_WHAT YOU SHOULD DO_.
Each entry that follows must be output without any deviation.

Stored items:
---+---

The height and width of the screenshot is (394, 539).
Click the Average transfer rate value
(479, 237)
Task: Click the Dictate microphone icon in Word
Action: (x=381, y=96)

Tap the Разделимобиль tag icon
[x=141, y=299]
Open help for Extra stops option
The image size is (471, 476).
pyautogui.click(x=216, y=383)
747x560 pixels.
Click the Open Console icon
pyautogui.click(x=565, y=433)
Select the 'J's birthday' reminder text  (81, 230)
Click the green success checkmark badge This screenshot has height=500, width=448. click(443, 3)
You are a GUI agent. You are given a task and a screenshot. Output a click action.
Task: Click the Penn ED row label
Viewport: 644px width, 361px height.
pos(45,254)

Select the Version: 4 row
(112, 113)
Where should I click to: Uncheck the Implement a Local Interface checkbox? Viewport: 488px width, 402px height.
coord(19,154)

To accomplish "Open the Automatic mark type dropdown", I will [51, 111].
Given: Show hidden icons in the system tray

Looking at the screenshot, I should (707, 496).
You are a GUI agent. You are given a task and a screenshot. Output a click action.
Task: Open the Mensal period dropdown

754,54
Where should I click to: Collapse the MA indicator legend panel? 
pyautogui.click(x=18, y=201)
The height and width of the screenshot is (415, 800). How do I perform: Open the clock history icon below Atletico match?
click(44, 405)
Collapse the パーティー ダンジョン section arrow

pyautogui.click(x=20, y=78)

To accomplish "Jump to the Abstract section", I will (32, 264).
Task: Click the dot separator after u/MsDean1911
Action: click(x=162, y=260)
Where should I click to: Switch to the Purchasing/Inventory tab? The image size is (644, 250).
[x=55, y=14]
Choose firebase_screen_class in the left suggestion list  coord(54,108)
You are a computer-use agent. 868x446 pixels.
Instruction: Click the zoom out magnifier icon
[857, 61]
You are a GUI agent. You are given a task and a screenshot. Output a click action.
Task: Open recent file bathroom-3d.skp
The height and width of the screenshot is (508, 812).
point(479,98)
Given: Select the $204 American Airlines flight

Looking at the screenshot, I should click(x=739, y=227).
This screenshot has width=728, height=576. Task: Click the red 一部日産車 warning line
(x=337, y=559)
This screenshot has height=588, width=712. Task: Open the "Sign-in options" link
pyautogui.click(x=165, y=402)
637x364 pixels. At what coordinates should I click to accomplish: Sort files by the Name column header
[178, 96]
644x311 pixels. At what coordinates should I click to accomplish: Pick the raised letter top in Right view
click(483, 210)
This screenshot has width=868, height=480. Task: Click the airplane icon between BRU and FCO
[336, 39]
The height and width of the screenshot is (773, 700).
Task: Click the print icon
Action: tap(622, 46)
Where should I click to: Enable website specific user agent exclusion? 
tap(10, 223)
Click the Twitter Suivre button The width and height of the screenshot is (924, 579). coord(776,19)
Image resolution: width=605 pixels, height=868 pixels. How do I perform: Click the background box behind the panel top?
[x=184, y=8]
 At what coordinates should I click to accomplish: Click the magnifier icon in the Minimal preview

---+---

_ANSWER TO THIS PROBLEM_.
The height and width of the screenshot is (394, 539).
Click the Average transfer rate value
(479, 237)
Task: Click the Dictate microphone icon in Word
Action: (x=381, y=96)

Tap the Разделимобиль tag icon
[x=141, y=299]
Open help for Extra stops option
The image size is (471, 476).
pyautogui.click(x=216, y=383)
747x560 pixels.
Click the Open Console icon
pyautogui.click(x=565, y=433)
Select the 'J's birthday' reminder text  (81, 230)
Click the green success checkmark badge This screenshot has height=500, width=448. click(443, 3)
You are a GUI agent. You are given a task and a screenshot. Output a click action.
Task: Click the Penn ED row label
Viewport: 644px width, 361px height.
pos(45,254)

Select the Version: 4 row
(112, 113)
Where should I click to: Uncheck the Implement a Local Interface checkbox? Viewport: 488px width, 402px height.
coord(19,154)

To accomplish "Open the Automatic mark type dropdown", I will [51, 111].
Given: Show hidden icons in the system tray

Looking at the screenshot, I should (707, 496).
You are a GUI agent. You are given a task and a screenshot. Output a click action.
Task: Open the Mensal period dropdown

754,54
Where should I click to: Collapse the MA indicator legend panel? 
pyautogui.click(x=18, y=201)
The height and width of the screenshot is (415, 800). How do I perform: Open the clock history icon below Atletico match?
click(44, 405)
Collapse the パーティー ダンジョン section arrow

pyautogui.click(x=20, y=78)

To accomplish "Jump to the Abstract section", I will (32, 264).
Task: Click the dot separator after u/MsDean1911
Action: click(x=162, y=260)
Where should I click to: Switch to the Purchasing/Inventory tab? The image size is (644, 250).
[x=55, y=14]
Choose firebase_screen_class in the left suggestion list  coord(54,108)
You are a computer-use agent. 868x446 pixels.
Instruction: Click the zoom out magnifier icon
[857, 61]
You are a GUI agent. You are given a task and a screenshot. Output a click action.
Task: Open recent file bathroom-3d.skp
The height and width of the screenshot is (508, 812).
point(479,98)
Given: Select the $204 American Airlines flight

Looking at the screenshot, I should click(x=739, y=227).
This screenshot has width=728, height=576. Task: Click the red 一部日産車 warning line
(x=337, y=559)
This screenshot has height=588, width=712. Task: Open the "Sign-in options" link
pyautogui.click(x=165, y=402)
637x364 pixels. At what coordinates should I click to accomplish: Sort files by the Name column header
[178, 96]
644x311 pixels. At what coordinates should I click to accomplish: Pick the raised letter top in Right view
click(483, 210)
This screenshot has width=868, height=480. Task: Click the airplane icon between BRU and FCO
[336, 39]
The height and width of the screenshot is (773, 700).
Task: Click the print icon
Action: tap(622, 46)
Where should I click to: Enable website specific user agent exclusion? 
tap(10, 223)
Click the Twitter Suivre button The width and height of the screenshot is (924, 579). coord(776,19)
Image resolution: width=605 pixels, height=868 pixels. How do I perform: Click the background box behind the panel top?
[x=184, y=8]
 At what coordinates should I click to accomplish: Click the magnifier icon in the Minimal preview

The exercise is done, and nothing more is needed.